> **About this task**: Only the text should be kept: print every entry below exactly and leave each image out.

---*---

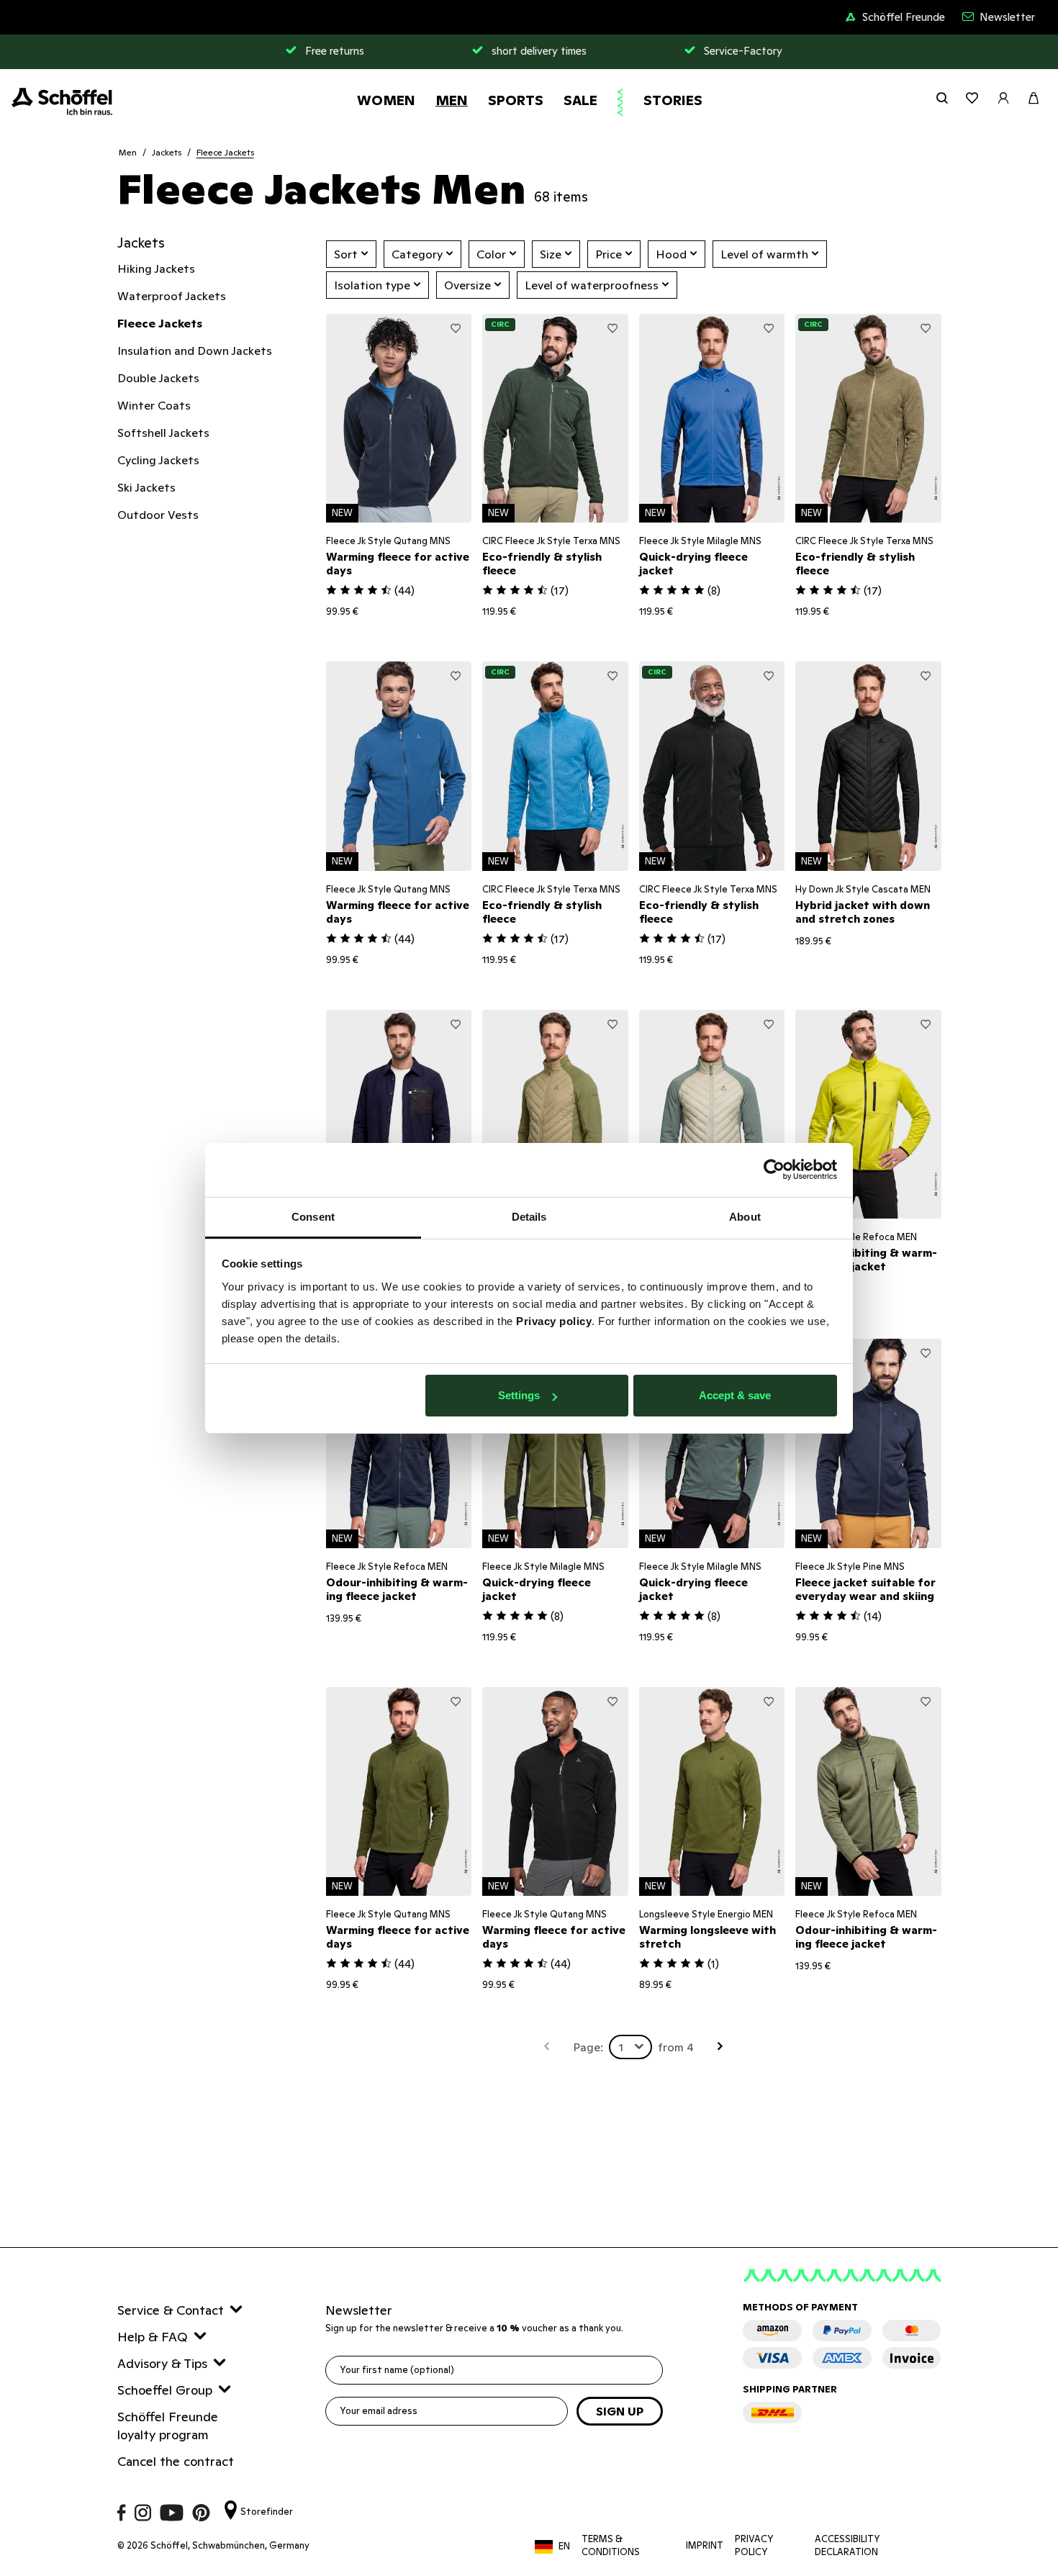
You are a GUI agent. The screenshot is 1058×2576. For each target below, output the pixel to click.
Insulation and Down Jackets (194, 350)
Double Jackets (158, 378)
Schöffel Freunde (903, 17)
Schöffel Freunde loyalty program (167, 2425)
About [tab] (745, 1217)
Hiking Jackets (156, 268)
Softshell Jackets (163, 432)
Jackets (166, 152)
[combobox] (630, 2047)
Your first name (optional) (397, 2370)
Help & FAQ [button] (152, 2336)
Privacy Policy (754, 2545)
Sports (515, 100)
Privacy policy (554, 1321)
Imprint (704, 2545)
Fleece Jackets (225, 152)
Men (451, 100)
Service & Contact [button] (170, 2310)
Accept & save (735, 1395)
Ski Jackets (146, 487)
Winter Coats (154, 405)
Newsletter (1007, 17)
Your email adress (378, 2411)
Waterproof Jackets (171, 296)
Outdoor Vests (158, 514)
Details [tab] (529, 1217)
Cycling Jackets (158, 460)
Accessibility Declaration (847, 2545)
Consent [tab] (313, 1217)
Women (386, 100)
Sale (580, 100)
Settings (519, 1395)
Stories (672, 100)
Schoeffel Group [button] (164, 2390)
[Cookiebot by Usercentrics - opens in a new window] (774, 1169)
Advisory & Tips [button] (162, 2363)
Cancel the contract (175, 2461)
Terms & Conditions (611, 2545)
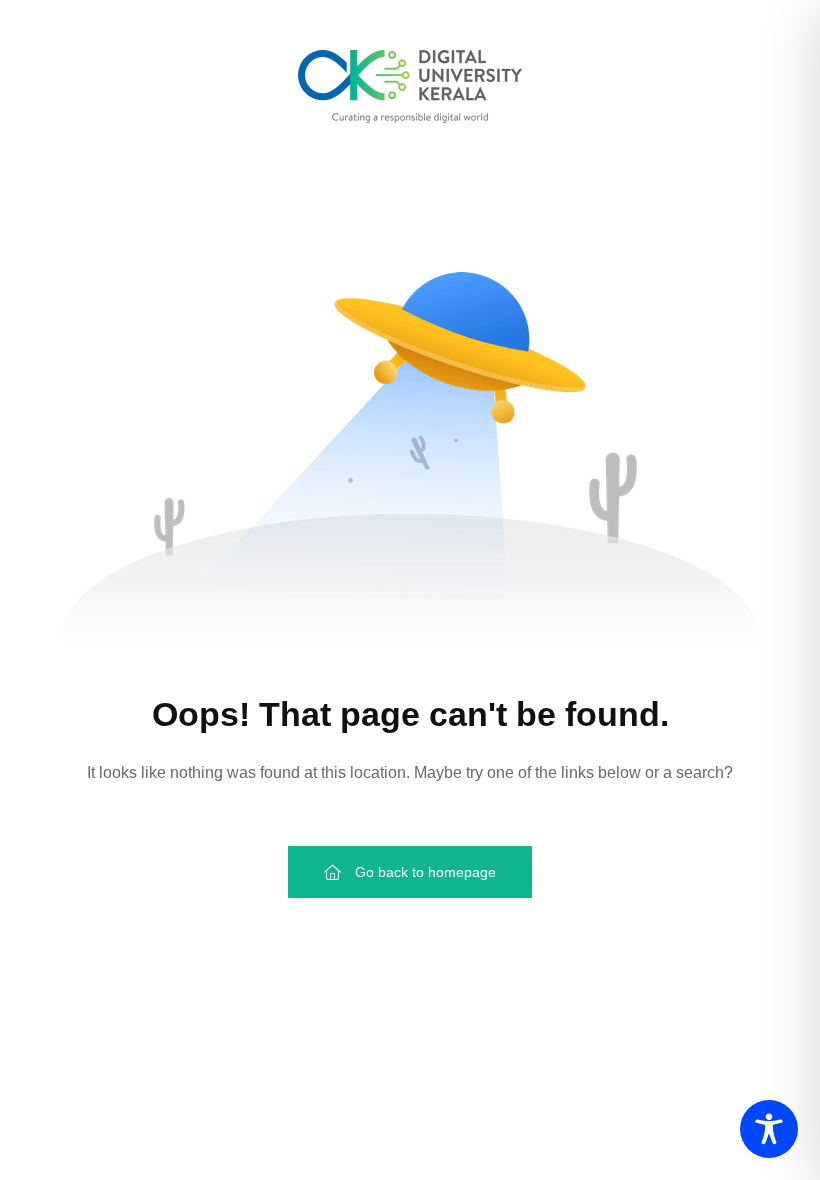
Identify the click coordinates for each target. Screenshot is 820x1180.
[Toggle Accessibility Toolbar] (769, 1129)
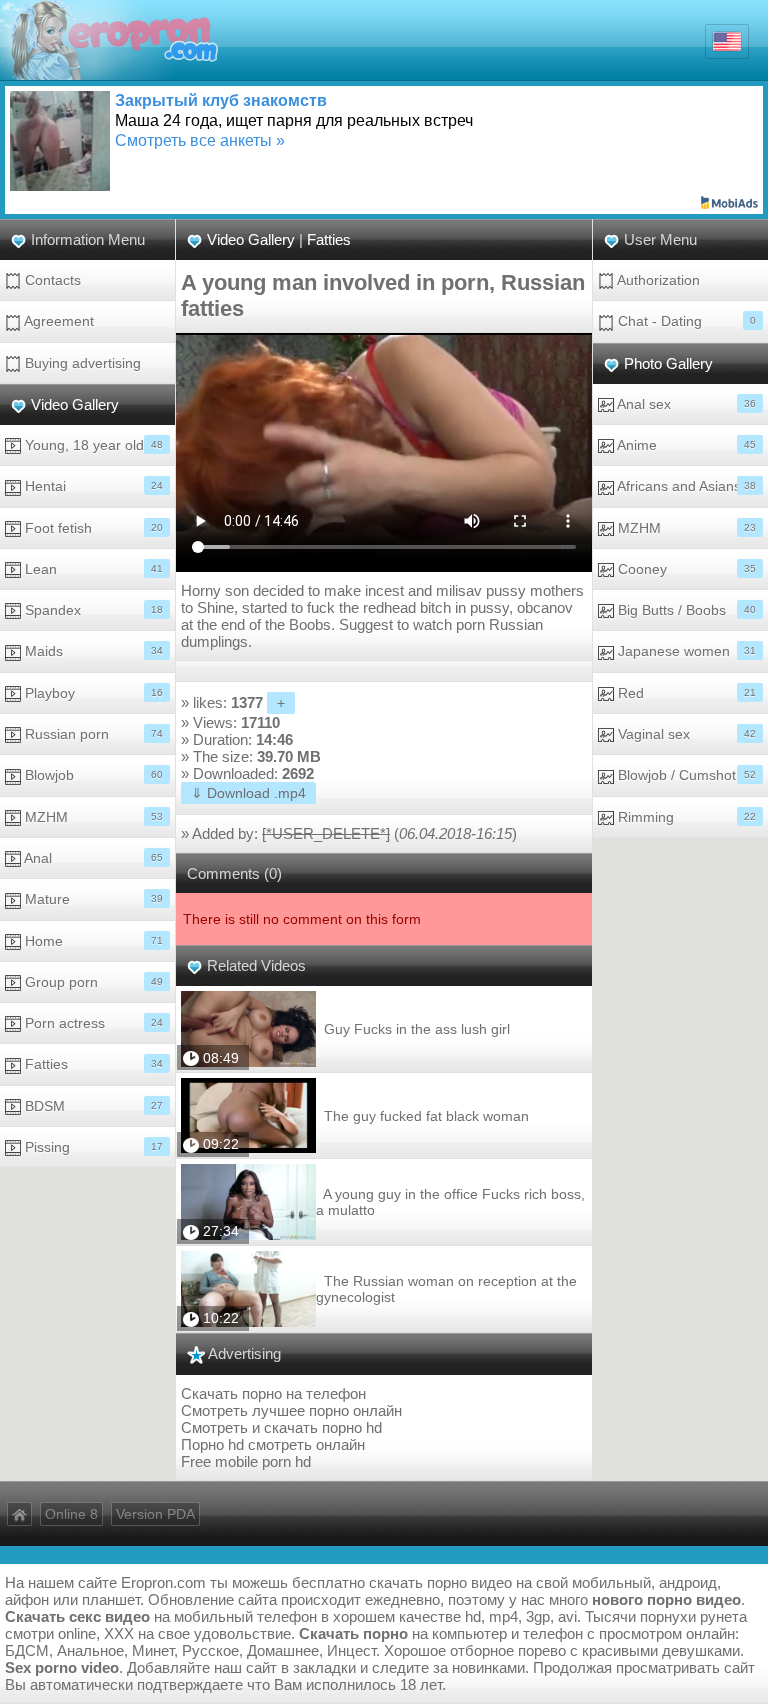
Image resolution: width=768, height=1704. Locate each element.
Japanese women (685, 651)
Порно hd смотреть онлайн (273, 1444)
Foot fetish (92, 528)
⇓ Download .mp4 (248, 793)
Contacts (51, 280)
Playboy (92, 693)
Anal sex (685, 404)
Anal (92, 858)
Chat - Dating (685, 321)
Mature (92, 899)
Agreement (57, 321)
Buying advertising (81, 363)
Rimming (685, 817)
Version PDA (155, 1514)
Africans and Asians (685, 486)
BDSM (92, 1106)
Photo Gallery (668, 363)
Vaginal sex (685, 734)
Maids (92, 651)
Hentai (92, 486)
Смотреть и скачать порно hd (281, 1427)
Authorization (657, 280)
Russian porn (92, 734)
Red (685, 693)
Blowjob (92, 775)
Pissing (92, 1147)
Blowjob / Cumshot (685, 775)
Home (92, 941)
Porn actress (92, 1023)
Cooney (685, 569)
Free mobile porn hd (246, 1461)
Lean (92, 569)
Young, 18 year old (92, 445)
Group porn (92, 982)
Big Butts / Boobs (685, 610)
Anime (685, 445)
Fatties (92, 1064)
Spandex (92, 610)
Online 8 (71, 1514)
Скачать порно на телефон (273, 1393)
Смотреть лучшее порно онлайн (291, 1410)
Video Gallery (75, 404)
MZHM (92, 817)
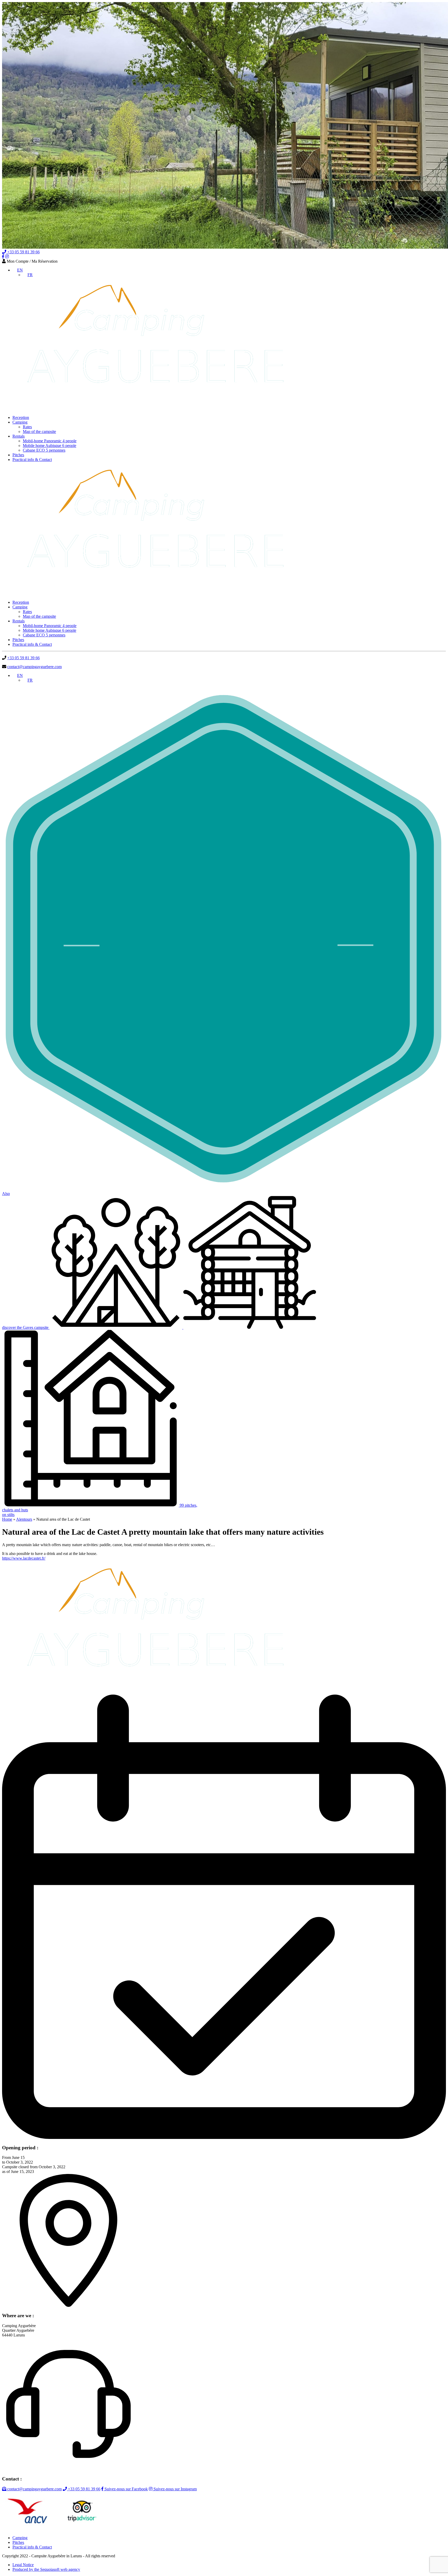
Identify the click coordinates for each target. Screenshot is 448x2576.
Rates (27, 427)
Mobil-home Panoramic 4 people (49, 441)
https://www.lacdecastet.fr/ (23, 1558)
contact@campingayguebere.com (34, 666)
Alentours (24, 1519)
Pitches (18, 455)
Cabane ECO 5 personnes (44, 450)
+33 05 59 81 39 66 (23, 252)
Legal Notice (23, 2565)
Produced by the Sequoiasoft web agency (46, 2569)
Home (7, 1519)
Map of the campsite (39, 431)
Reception (20, 417)
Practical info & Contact (32, 459)
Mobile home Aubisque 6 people (49, 445)
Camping (19, 422)
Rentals (18, 436)
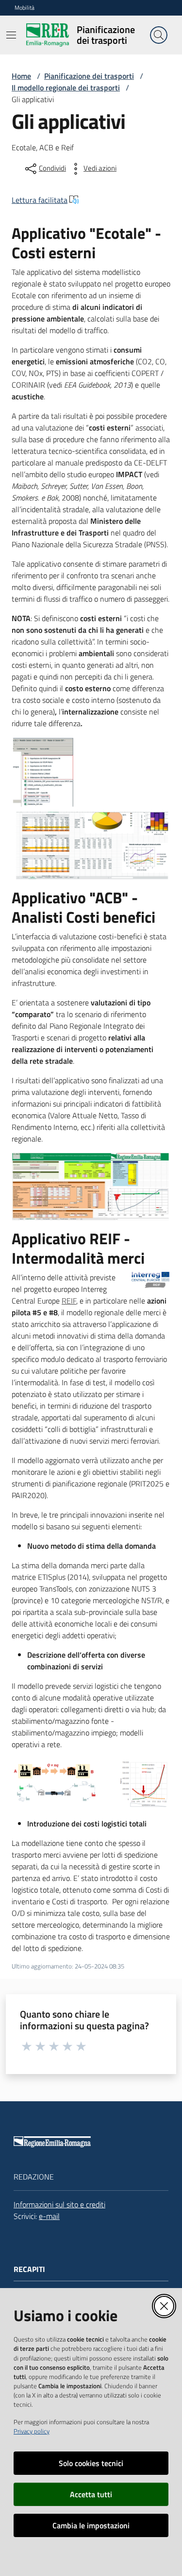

---*---

> **Exercise solution**:
You are a GUI agent. The screenshot is 1058×2576. For each target below, output the pixel to click.
Insulation and Down Jackets (194, 350)
Double Jackets (158, 378)
Schöffel Freunde (903, 17)
Schöffel Freunde loyalty program (167, 2425)
About [tab] (745, 1217)
Hiking Jackets (156, 268)
Softshell Jackets (163, 432)
Jackets (166, 152)
[combobox] (630, 2047)
Your first name (optional) (397, 2370)
Help & FAQ [button] (152, 2336)
Privacy Policy (754, 2545)
Sports (515, 100)
Privacy policy (554, 1321)
Imprint (704, 2545)
Fleece Jackets (225, 152)
Men (451, 100)
Service & Contact [button] (170, 2310)
Accept & save (735, 1395)
Ski Jackets (146, 487)
Winter Coats (154, 405)
Newsletter (1007, 17)
Your email adress (378, 2411)
Waterproof Jackets (171, 296)
Outdoor Vests (158, 514)
Details [tab] (529, 1217)
Cycling Jackets (158, 460)
Accessibility Declaration (847, 2545)
Consent [tab] (313, 1217)
Women (386, 100)
Sale (580, 100)
Settings (519, 1395)
Stories (672, 100)
Schoeffel Group [button] (164, 2390)
[Cookiebot by Usercentrics - opens in a new window] (774, 1169)
Advisory & Tips [button] (162, 2363)
Cancel the contract (175, 2461)
Terms & Conditions (611, 2545)
Identify the click coordinates for each target. Screenshot is 820x1180.
[Toggle Accessibility Toolbar] (769, 1129)
Image resolution: width=768, height=1704. Locate each element.
Japanese women (685, 651)
Порно hd смотреть онлайн (273, 1444)
Foot fetish (92, 528)
⇓ Download .mp4 (248, 793)
Contacts (51, 280)
Playboy (92, 693)
Anal sex (685, 404)
Anal (92, 858)
Chat - Dating (685, 321)
Mature (92, 899)
Agreement (57, 321)
Buying advertising (81, 363)
Rimming (685, 817)
Version PDA (155, 1514)
Africans and Asians (685, 486)
BDSM (92, 1106)
Photo Gallery (668, 363)
Vaginal sex (685, 734)
Maids (92, 651)
Hentai (92, 486)
Смотреть и скачать порно hd (281, 1427)
Authorization (657, 280)
Russian porn (92, 734)
Red (685, 693)
Blowjob (92, 775)
Pissing (92, 1147)
Blowjob / Cumshot (685, 775)
Home (92, 941)
Porn actress (92, 1023)
Cooney (685, 569)
Free mobile porn hd (246, 1461)
Lean (92, 569)
Young, 18 year old (92, 445)
Group porn (92, 982)
Big Butts / Boobs (685, 610)
Anime (685, 445)
Fatties (92, 1064)
Spandex (92, 610)
Online 8 (71, 1514)
Скачать порно на телефон (273, 1393)
Смотреть лучшее порно онлайн (291, 1410)
Video Gallery (75, 404)
MZHM (92, 817)
Identify the click coordinates for each target. Screenshot is 448x2576.
Rates (27, 427)
Mobil-home Panoramic 4 people (49, 441)
https://www.lacdecastet.fr/ (23, 1558)
contact@campingayguebere.com (34, 666)
Alentours (24, 1519)
Pitches (18, 455)
Cabane ECO 5 personnes (44, 450)
+33 05 59 81 39 66 (23, 252)
Legal Notice (23, 2565)
Produced by the Sequoiasoft web agency (46, 2569)
Home (7, 1519)
Map of the campsite (39, 431)
Reception (20, 417)
Practical info & Contact (32, 459)
Mobile home Aubisque 6 people (49, 445)
Camping (19, 422)
Rentals (18, 436)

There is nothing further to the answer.